Osteoporosis: Health and Nutrition Facts
- [Voiceover] Are you at risk for osteoporosis?
What is osteoporosis?
Osteoporosis is the disease in which the bones become weak.
This weakness makes the bones easier to break.
Most often, the bones in the hip, spine, and wrist are broken due to osteoporosis.
In the United States, 10 million people have osteoporosis.
Millions more have osteopenia, which is a condition characterized by low bone mass.
Osteopenia is a risk factor for osteoporosis and broken bones.
Who is affected by osteoporosis?
Osteoporosis is most common in older women, although it can affect anyone.
One in two women and one in four men over the age of 50 will break a bone in their lifetime due to osteoporosis.
What causes osteoporosis?
There are many risk factors that can lead to bone loss and osteoporosis.
Some are controllable, and others are not.

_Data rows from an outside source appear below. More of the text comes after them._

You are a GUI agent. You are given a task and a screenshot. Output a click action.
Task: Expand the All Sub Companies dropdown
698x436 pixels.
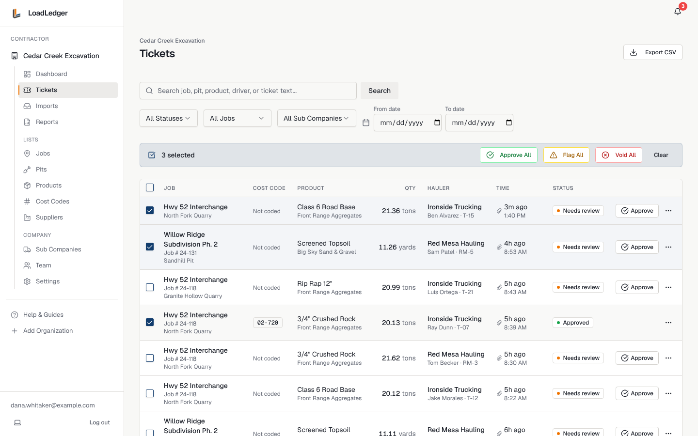(317, 118)
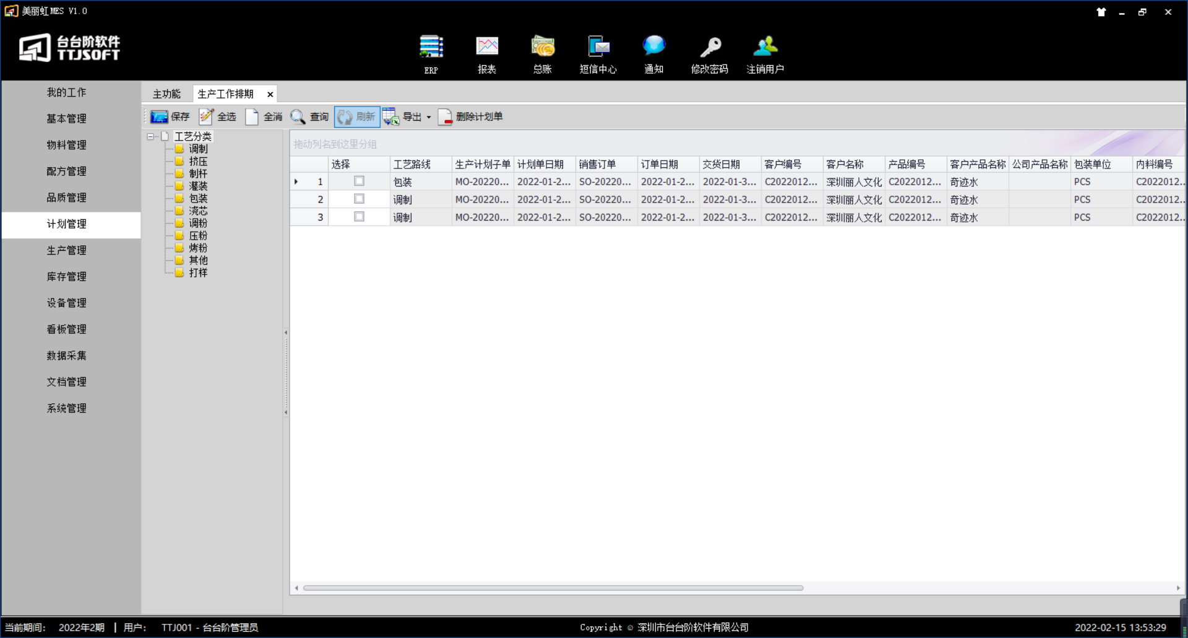
Task: Click the 保存 save toolbar button
Action: pyautogui.click(x=170, y=116)
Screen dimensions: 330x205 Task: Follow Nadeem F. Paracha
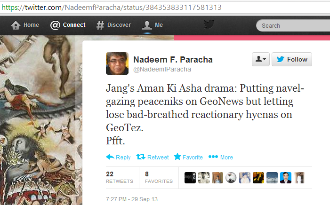point(292,59)
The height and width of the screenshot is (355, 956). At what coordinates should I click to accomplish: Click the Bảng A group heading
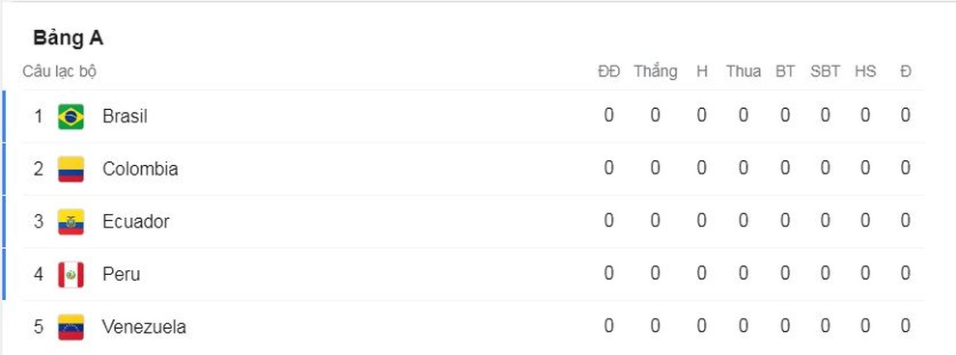tap(69, 39)
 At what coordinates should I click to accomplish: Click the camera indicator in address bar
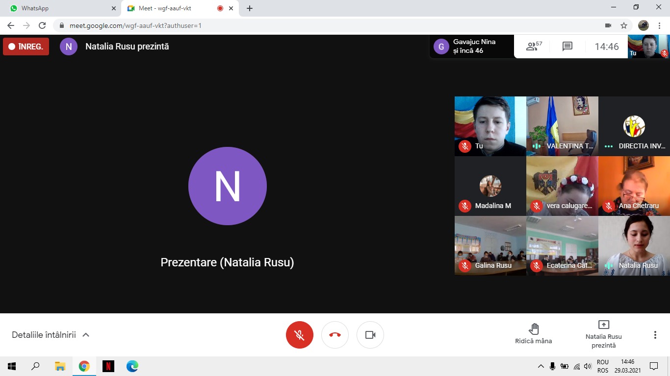pyautogui.click(x=608, y=25)
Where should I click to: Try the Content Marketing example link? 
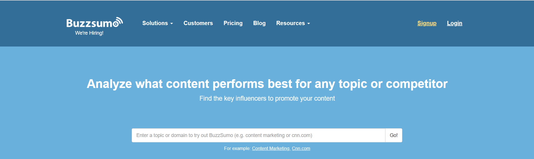pos(271,148)
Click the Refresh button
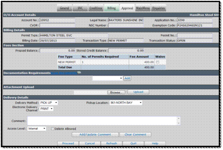Image resolution: width=223 pixels, height=150 pixels. pos(112,143)
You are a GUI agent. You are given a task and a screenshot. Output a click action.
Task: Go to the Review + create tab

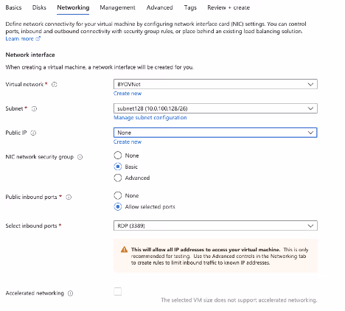tap(229, 7)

There are five main risk factors associated with osteoporosis that you cannot change, sex, age, frame size, ethnicity, and family history.
Let's take a look at these risk factors.
Sex, osteoporosis affects women more often than it affects men.

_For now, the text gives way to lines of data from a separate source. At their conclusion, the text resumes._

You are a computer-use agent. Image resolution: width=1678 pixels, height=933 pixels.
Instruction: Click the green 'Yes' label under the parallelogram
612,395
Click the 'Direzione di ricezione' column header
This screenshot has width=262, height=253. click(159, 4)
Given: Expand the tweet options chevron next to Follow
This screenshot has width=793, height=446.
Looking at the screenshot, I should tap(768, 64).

Age, as you age, the risk for osteoporosis increases.
Bone mass peaks at about age 35, and then declines.
Women can lose 20% of their bone mass in the five to seven years following menopause.

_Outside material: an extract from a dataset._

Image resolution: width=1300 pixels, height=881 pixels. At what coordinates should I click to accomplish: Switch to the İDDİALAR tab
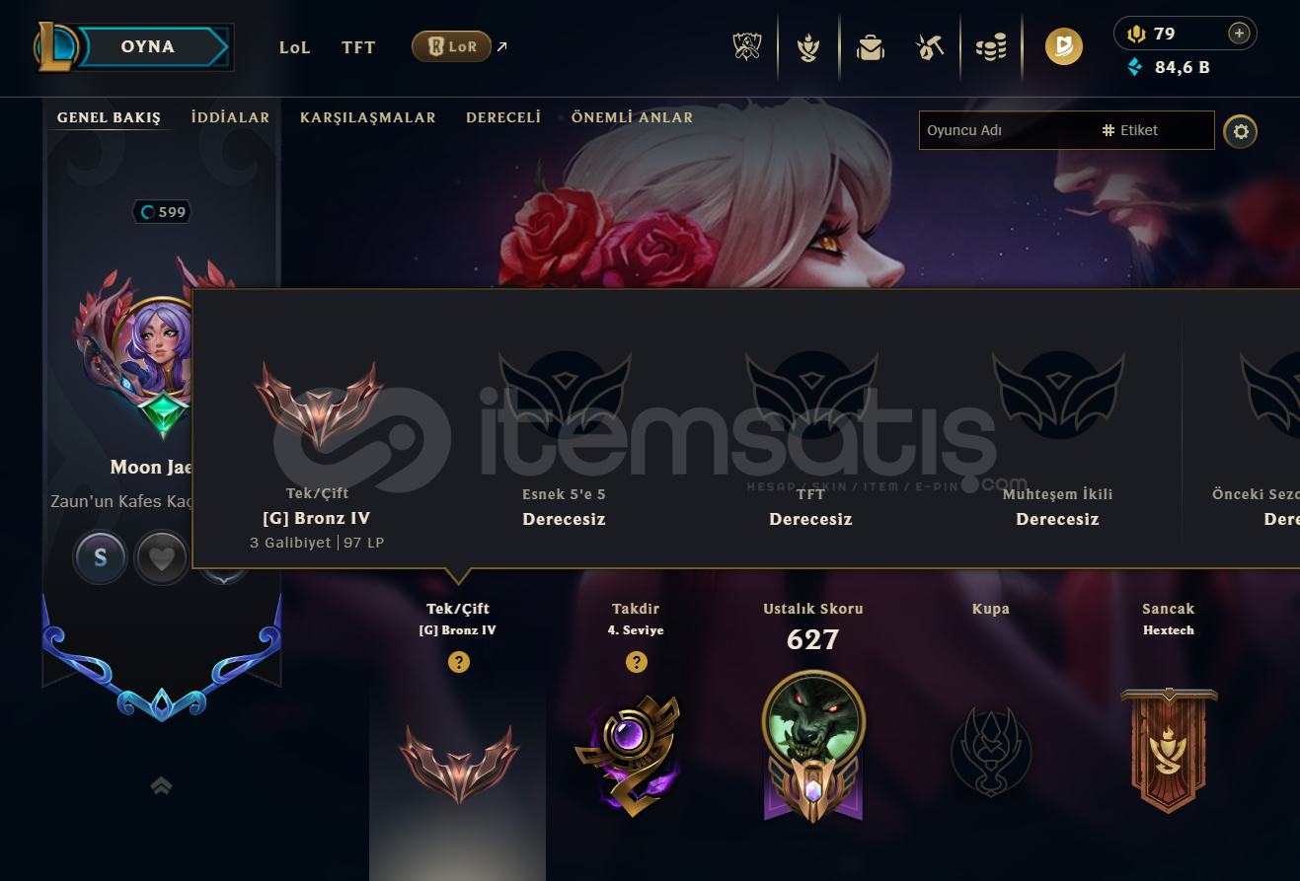tap(230, 117)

Frame size, small, thin women with small bone structure are at greater risk for osteoporosis.
Ethnicity, both white and Asian woman are at the highest risk for osteoporosis.
Black and Hispanic women are at a lower risk, although they can also be affected.
Family history, osteoporosis tends to run in families.
If you have a family member with osteoporosis or a history of broken bones, there is a greater chance you might develop it too.
There are eight additional risk factors associated with osteoporosis.
These risk factors can generally be controlled.
Let's take a look.
Hormone status, low estrogen levels due to menopause or missing menstrual periods can cause osteoporosis in women.
Low testosterone levels can bring on osteoporosis in men.
Diet, a diet low in calcium and Vitamin D and high in salt increases the risk of bone loss.
Medication use, there are some medications that increase the risk of osteoporosis.
Activity level, a lack of exercise or long term bed rest can cause weak bones.
Smoking, use of cigarettes is bad for you bones, heart, and lungs.
Drinking alcohol, according to the National Osteoporosis Association, those who consume more than two or three ounces of alcohol a day will become more susceptible to osteoporosis.
Anorexia nervosa, this eating disorder can lead to osteoporosis.
Vitamin supplements, avoid taking excessive amounts of Vitamin A supplements.
So, how can you reduce the risk for osteoporosis?
To keep your bones strong and slow down bone loss, there are a few steps you can take.
First, you need to keep your bones strong.
You can do this by eating well, and including calcium and Vitamin D in your diet.
You can also exercise to help maintain or increase bone strength.
Do not drink in excess or smoke.
Talk to your health care provider about the medications you are taking.
While some medications are prescribed to prevent and treat osteoporosis, others that are prescribed for other purposes may result in bone loss.
To help reduce your risk of osteoporosis, consider increasing the following foods in your diet to boost calcium, low-fat dairy products, canned beans such as Navy, Great Northern, and pinto beans, calcium-fortified products, such as orange juice and cereal, canned fish with bones, such as sardines and salmon.
You can also add calcium to your diet by trying some of the following tips.
Add shredded cheese to English muffins, bagels, or toast.
Drink milk at meals instead of soda or other beverages, and enjoy a glass of chocolate milk or hot chocolate for a snack.
Add broccoli to salads.
Add non-fat, dry milk to recipes such as meatballs, meatloaf, and creamed soups.
Following these simple tips can help you keep your bones strong and lower your risk for osteoporosis.
Doing so can lead to a healthier and more productive life.